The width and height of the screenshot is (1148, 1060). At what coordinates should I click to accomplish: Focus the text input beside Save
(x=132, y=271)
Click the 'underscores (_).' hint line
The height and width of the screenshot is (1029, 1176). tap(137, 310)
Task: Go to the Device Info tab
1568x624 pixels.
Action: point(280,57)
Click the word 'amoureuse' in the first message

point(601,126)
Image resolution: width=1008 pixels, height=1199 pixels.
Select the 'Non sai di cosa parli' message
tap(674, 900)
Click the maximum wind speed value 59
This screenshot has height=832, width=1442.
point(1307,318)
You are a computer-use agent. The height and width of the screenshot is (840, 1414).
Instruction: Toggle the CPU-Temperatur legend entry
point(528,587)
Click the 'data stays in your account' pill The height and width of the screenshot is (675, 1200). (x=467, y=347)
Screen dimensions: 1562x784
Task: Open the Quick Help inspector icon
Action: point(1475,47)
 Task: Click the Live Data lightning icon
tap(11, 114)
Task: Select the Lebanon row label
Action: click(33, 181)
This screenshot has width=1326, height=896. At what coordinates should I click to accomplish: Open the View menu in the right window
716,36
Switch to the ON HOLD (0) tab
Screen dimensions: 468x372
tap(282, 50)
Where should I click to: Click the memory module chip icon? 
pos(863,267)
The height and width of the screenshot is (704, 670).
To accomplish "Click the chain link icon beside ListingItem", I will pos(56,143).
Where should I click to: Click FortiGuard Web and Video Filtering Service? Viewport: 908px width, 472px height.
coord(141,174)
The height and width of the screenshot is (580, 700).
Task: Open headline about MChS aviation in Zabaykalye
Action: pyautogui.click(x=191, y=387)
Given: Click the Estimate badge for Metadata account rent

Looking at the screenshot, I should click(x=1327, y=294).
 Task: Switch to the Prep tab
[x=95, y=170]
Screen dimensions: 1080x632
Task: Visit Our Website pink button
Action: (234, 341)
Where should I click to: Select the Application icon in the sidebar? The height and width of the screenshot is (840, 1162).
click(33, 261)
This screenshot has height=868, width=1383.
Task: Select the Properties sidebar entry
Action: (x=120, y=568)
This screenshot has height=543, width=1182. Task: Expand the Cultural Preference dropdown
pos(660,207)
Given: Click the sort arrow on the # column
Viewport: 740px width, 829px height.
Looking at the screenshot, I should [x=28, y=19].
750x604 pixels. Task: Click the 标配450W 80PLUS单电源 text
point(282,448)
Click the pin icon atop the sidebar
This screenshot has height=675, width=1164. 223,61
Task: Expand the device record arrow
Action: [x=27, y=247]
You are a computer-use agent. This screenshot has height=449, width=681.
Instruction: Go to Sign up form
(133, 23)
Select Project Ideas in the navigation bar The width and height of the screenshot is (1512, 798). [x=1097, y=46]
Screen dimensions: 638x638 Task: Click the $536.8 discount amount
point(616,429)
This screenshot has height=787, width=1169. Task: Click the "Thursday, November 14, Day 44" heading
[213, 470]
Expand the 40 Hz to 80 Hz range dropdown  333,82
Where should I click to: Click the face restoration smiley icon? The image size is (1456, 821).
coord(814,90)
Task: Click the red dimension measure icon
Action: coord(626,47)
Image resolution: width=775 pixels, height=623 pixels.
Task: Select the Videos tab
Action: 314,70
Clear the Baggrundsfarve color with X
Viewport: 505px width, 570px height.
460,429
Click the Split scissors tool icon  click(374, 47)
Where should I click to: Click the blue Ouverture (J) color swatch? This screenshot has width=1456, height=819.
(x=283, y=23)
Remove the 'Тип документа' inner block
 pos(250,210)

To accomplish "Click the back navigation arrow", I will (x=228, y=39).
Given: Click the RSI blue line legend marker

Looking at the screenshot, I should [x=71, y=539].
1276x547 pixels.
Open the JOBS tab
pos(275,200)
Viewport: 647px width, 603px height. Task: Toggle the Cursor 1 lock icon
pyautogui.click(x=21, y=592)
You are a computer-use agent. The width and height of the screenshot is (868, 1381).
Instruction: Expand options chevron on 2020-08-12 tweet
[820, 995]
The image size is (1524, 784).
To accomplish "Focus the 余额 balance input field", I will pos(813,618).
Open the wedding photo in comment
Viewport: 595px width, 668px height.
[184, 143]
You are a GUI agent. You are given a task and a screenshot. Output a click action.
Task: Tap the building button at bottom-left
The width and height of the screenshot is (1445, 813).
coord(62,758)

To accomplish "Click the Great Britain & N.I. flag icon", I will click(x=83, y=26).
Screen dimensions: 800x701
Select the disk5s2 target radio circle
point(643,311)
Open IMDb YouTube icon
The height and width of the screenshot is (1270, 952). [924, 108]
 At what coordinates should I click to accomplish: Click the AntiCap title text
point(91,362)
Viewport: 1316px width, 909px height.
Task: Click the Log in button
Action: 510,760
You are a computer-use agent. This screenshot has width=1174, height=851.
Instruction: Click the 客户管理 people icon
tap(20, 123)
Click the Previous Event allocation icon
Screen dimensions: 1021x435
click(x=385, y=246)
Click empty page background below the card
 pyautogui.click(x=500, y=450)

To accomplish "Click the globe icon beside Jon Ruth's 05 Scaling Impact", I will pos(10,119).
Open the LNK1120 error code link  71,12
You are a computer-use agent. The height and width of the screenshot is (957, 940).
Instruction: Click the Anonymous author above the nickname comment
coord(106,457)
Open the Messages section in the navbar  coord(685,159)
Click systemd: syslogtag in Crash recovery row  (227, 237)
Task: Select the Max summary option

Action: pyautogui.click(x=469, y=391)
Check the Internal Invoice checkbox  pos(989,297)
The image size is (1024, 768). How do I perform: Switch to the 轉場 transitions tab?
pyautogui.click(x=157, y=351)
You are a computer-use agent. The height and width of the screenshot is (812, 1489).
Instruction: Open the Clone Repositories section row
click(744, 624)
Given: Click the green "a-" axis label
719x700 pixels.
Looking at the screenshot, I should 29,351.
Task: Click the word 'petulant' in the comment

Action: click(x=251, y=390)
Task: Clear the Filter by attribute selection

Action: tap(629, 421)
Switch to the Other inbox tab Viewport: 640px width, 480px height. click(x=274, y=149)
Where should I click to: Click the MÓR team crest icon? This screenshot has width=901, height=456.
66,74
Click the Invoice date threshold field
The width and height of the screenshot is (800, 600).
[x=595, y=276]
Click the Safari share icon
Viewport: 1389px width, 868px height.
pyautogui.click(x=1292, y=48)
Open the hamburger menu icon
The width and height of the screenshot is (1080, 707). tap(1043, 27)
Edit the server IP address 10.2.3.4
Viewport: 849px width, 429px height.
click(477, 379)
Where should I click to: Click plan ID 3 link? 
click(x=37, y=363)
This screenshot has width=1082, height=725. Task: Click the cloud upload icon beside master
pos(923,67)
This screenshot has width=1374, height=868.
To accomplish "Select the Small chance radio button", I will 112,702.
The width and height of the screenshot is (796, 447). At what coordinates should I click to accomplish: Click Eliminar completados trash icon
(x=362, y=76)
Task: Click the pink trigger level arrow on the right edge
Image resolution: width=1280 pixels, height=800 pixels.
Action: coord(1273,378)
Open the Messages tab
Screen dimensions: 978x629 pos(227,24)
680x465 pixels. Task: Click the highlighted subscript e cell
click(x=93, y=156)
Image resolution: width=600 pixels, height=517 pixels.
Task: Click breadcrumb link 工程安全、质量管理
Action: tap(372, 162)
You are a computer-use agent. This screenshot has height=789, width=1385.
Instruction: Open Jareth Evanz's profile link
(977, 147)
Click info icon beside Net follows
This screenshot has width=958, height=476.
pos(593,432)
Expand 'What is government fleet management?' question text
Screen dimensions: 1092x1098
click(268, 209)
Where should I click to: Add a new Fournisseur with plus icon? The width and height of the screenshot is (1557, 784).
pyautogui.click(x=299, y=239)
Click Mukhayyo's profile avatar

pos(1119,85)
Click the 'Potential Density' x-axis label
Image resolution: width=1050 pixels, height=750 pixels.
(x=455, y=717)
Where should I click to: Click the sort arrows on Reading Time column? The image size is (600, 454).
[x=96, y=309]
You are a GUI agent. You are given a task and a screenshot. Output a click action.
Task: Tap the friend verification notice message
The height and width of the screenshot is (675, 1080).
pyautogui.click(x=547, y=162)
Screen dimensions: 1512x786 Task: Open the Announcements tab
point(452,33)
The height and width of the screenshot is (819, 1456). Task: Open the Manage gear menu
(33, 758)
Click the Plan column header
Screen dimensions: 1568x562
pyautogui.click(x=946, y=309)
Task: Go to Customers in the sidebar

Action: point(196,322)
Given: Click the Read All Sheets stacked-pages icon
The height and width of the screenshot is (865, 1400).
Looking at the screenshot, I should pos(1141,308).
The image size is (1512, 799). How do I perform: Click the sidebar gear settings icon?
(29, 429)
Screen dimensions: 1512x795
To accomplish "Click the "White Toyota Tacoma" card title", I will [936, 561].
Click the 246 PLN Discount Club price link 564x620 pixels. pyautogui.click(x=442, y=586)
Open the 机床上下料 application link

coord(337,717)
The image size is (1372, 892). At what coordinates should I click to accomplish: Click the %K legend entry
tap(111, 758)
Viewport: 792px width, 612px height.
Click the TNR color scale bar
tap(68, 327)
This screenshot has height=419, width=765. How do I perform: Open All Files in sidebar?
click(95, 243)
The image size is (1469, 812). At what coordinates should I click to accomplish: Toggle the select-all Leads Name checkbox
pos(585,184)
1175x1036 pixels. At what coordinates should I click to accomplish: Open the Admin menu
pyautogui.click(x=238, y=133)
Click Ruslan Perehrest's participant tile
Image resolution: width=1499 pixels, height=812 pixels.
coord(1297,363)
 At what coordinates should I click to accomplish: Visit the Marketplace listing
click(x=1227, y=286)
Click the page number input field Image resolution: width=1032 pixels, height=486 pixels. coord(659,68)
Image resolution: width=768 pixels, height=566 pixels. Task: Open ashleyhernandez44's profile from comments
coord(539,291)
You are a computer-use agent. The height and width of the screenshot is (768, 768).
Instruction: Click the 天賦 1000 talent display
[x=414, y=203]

######

## INSTRUCTION
Arrange the material from the line with "The height and width of the screenshot is (819, 1456)." to the line with "Action: point(196,322)" as a Markdown table with the columns Number and Record line, numbering each row and leaving out blank lines.

## FULL RESPONSE
| Number | Record line |
|---|---|
| 1 | The height and width of the screenshot is (819, 1456). Task: Open the Manage gear menu |
| 2 | (33, 758) |
| 3 | Click the Plan column header |
| 4 | Screen dimensions: 1568x562 |
| 5 | pyautogui.click(x=946, y=309) |
| 6 | Task: Go to Customers in the sidebar |
| 7 | Action: point(196,322) |